QUESTION: Today an Iranian dissident said that the military program — the military nuclear program was suspended in 2003, but it — that it restarted in 2004. So that actually it was alive. It was still working — it’s working. Do you have any information about that? MR. MCCORMACK: I don’t, Sylvie. I can only just refer you back to the consensus intelligence estimate that we released last week from our intelligence community.

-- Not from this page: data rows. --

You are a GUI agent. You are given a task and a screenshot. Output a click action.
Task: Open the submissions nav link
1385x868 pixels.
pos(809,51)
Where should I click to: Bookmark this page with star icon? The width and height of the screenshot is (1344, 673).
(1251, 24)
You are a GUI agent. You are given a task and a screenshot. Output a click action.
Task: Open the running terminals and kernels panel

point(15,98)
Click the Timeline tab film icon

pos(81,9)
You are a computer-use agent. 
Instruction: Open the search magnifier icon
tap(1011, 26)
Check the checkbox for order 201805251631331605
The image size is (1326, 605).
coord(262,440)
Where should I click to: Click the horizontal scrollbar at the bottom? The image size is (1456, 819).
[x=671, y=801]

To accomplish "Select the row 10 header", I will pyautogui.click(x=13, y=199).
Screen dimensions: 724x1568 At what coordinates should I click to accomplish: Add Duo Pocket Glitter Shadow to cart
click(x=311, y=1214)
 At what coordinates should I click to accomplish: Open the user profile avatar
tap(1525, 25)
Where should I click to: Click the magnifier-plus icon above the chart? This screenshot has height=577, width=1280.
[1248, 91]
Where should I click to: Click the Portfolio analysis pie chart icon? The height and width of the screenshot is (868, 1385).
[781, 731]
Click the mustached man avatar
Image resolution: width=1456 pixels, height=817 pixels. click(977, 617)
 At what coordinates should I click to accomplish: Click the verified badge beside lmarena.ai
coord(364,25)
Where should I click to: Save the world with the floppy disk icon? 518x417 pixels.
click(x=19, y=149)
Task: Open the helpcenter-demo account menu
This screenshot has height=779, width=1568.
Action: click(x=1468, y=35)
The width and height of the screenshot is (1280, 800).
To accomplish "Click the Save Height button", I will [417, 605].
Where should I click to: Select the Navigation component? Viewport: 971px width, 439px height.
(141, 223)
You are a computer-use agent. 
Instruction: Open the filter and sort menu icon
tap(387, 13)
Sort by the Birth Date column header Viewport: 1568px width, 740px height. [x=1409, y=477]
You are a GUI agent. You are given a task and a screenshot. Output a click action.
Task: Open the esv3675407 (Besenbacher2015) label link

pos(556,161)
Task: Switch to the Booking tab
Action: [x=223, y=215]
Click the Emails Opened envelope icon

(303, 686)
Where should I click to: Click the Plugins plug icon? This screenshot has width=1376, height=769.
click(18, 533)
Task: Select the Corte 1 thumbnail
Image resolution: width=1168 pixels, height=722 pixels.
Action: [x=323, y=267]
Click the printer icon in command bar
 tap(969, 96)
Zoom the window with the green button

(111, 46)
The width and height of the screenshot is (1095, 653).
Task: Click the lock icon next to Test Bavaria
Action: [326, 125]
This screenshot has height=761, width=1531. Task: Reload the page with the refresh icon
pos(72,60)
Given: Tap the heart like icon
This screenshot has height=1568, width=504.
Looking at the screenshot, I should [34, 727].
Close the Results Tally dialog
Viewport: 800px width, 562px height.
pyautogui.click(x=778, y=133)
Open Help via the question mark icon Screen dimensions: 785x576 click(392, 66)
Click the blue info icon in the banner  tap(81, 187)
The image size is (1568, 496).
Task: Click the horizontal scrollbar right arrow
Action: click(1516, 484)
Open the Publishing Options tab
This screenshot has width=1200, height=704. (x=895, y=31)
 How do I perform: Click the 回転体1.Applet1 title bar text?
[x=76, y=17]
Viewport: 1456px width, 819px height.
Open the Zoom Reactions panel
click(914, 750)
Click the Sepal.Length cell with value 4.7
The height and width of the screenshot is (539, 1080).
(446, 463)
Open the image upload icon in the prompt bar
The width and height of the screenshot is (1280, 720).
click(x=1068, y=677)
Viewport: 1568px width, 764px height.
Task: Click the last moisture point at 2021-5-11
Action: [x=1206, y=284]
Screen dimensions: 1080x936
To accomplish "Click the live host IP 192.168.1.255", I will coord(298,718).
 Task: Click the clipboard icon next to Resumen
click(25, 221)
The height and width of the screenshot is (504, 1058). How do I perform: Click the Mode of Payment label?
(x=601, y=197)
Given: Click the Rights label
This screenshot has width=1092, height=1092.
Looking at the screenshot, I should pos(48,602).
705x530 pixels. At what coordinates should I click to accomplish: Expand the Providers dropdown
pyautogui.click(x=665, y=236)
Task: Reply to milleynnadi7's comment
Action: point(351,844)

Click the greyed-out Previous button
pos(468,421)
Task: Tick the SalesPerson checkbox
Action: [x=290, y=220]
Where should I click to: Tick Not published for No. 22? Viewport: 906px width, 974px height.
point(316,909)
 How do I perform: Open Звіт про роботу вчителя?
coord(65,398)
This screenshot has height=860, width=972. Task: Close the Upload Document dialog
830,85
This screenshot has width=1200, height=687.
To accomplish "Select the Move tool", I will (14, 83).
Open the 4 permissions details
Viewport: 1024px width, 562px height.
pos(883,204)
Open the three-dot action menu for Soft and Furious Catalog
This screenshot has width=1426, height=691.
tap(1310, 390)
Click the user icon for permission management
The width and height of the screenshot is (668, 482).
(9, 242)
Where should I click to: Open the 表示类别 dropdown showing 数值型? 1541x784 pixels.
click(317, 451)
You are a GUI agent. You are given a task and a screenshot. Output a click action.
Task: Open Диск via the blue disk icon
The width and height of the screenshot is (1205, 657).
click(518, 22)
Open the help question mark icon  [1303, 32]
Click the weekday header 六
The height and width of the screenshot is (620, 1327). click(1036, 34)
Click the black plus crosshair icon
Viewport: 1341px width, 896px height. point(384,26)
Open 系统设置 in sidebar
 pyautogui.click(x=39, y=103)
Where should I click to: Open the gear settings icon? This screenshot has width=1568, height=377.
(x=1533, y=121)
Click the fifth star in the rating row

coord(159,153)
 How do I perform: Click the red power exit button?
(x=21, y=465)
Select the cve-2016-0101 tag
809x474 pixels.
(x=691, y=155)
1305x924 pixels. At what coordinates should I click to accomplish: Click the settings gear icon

QUESTION: But this guy is the one who actually made revelation in 2002 about (inaudible). MR. MCCORMACK: Sylvie, I can’t — you know, can’t offer any comment beyond the fact that our intelligence community — 16 intelligence agencies in that community — came up with a consensus assessment. This was what it was. And I can’t speak to this. And you know, they had access to a whole variety of different information. They actually went back and carefully went through all the information that they had and came up with this assessment. QUESTION: Okay. I have a small question. This guy is the former spokesman from the National Council of Islamic Resistance. MR. MCCORMACK: Mm-hmm. QUESTION: Is it a group that you consider as a terrorist? MR. MCCORMACK: Well, the MEK, the Mujahedin-e Khalq is considered a terrorist organization. QUESTION: But not the National — MR. MCCORMACK: Sylvie, I can’t tell you — QUESTION: You don’t know. MR. MCCORMACK: — off the top of my head, you know, where they fall. I think this is a group that was in some way constituted in the United States. I can’t tell you exactly how we view them. You’d probably get a better read on that from the Department of Justice or the FBI.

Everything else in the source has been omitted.